- Born: November 7, 1894
- Died: February 1977 (aged 82)
- Occupation: Artist

= Gladys Emerson Cook =

American artist (1894–1977)

Gladys Emerson Cook (November 7, 1894 – February 20, 1977) was an American artist. She is known for her pictures of domestic pets and wild animals. Cook also wrote and illustrated books about animals including how to draw them.

== Early life and education ==
Cook was born in Haverhill, Massachusetts. She earned a bachelor of science degree at Skidmore College in 1921, followed by a master's degree at the University of Wisconsin in 1923.

==Works==
===Art===
Cook's artworks are held in the collections of the Marianna Kistler Beach Museum of Art (Queenie and Her Cubs), the Metropolitan Museum of Art (Siamese Interlude), the New York Public Library (Queenie and Her Cubs), Huntsville Museum of Art (Trellis Gateway), the Museum of Fine Arts, Boston, the Library of Congress, the Smithsonian Institution, the Cincinnati Art Museum, and the AKC Museum of the Dog (Ch. King Messenger, Pug Puppy, Pug Drawing, Tri-Int. Ch. Pugville’s Mighty Jim, and Wire Fox Terrier).

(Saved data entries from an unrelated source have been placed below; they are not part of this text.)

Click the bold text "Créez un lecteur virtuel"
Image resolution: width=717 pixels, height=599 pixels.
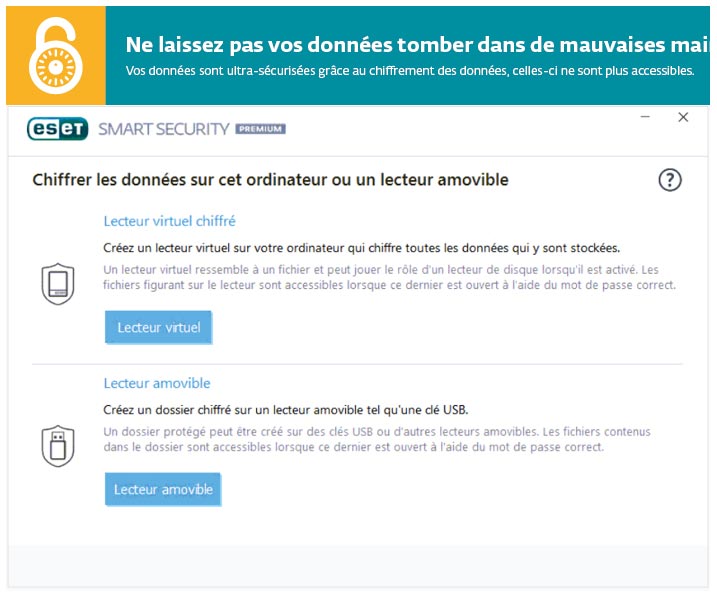[x=361, y=247]
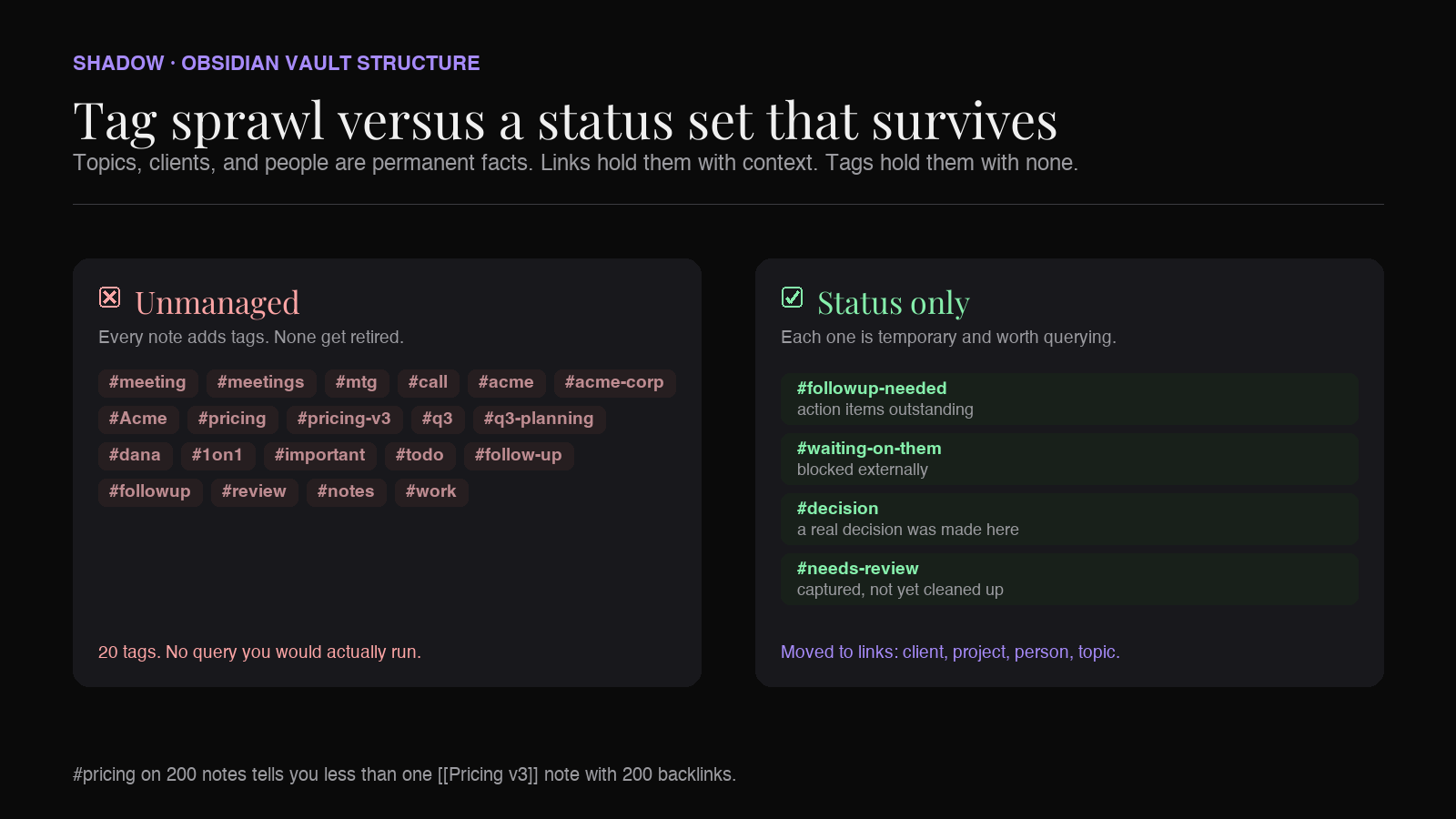This screenshot has width=1456, height=819.
Task: Click the red X icon beside Unmanaged
Action: 110,297
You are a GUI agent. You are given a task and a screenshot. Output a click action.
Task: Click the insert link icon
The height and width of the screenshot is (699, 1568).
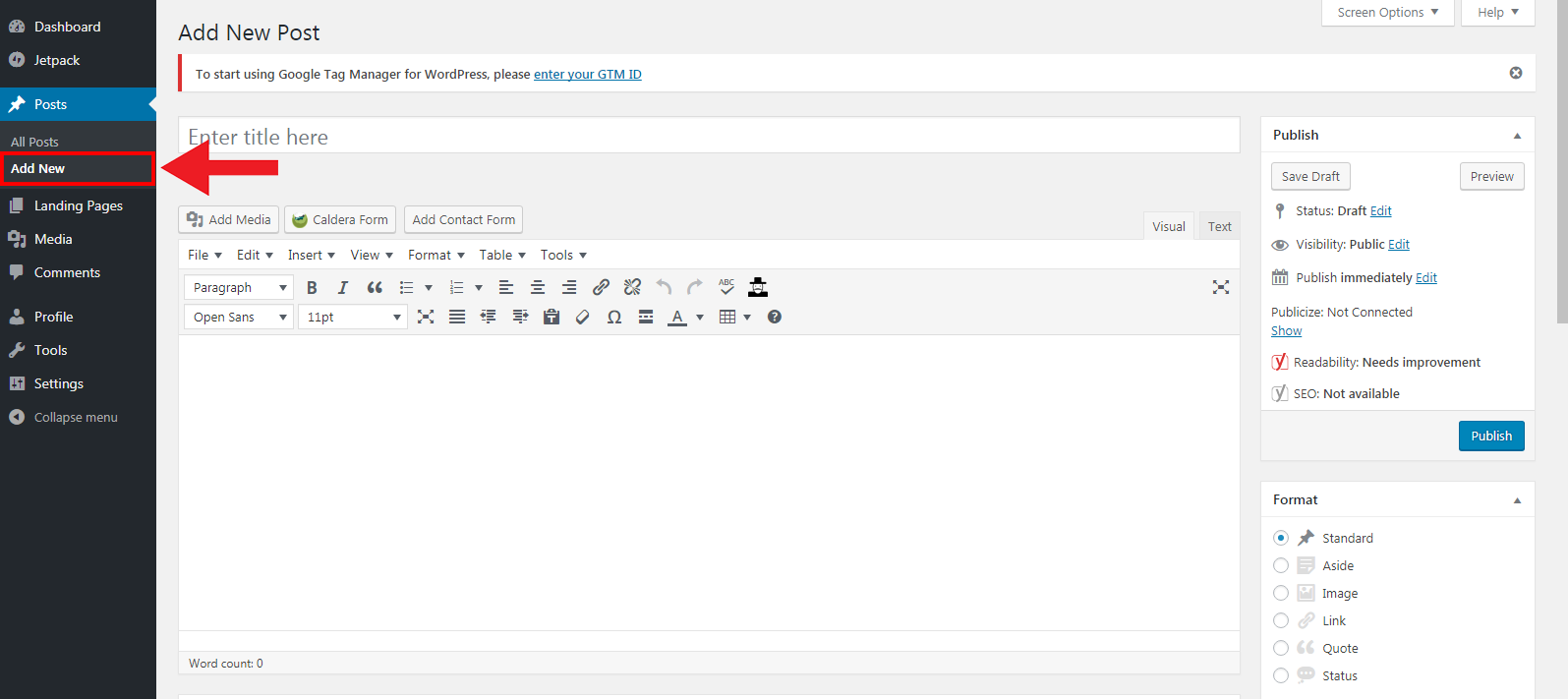click(601, 287)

Thirty-five of Cook's watercolor drawings are included in the Index of American Design held at the National Gallery of Art.

===Books===
Cook wrote and illustrated:
- Drawing Wildlife (1972)
- All Breeds, All Champions: A Book Of Dogs (1962)
- Drawing Cats: Breeds; Structure; Anatomy; Poses and Behavior (1958)
- Drawing Dogs (1958)
- Circus Clowns On Parade (1956)
- The Big Book Of Cats (with contributing text by Felix Sutton) (1954)
- American Champions (1945) #
- Zoo Animals (1943) .

She illustrated:
- Black Douglas (written by Adelaide Bolton Louden) (1957)
- Favorite Cat Stories Of Pamela And James Mason (written by Pamela And James Mason) (1956)
- Drawing Animals (written by Victor Semon Pérard) (1951)
- Cats: Care, Training, Feeding, Breeding, Exhibiting (written by Marguerite Ann Norton) (1949)
- Drawing horses (written by Victor Semon Pérard) (1944)
- Matou, The Biography Of A Cat (written by Max Kaufman) (1942)
- Hiram And Other Cats (written by Laurence Dwight Smith) (1941) .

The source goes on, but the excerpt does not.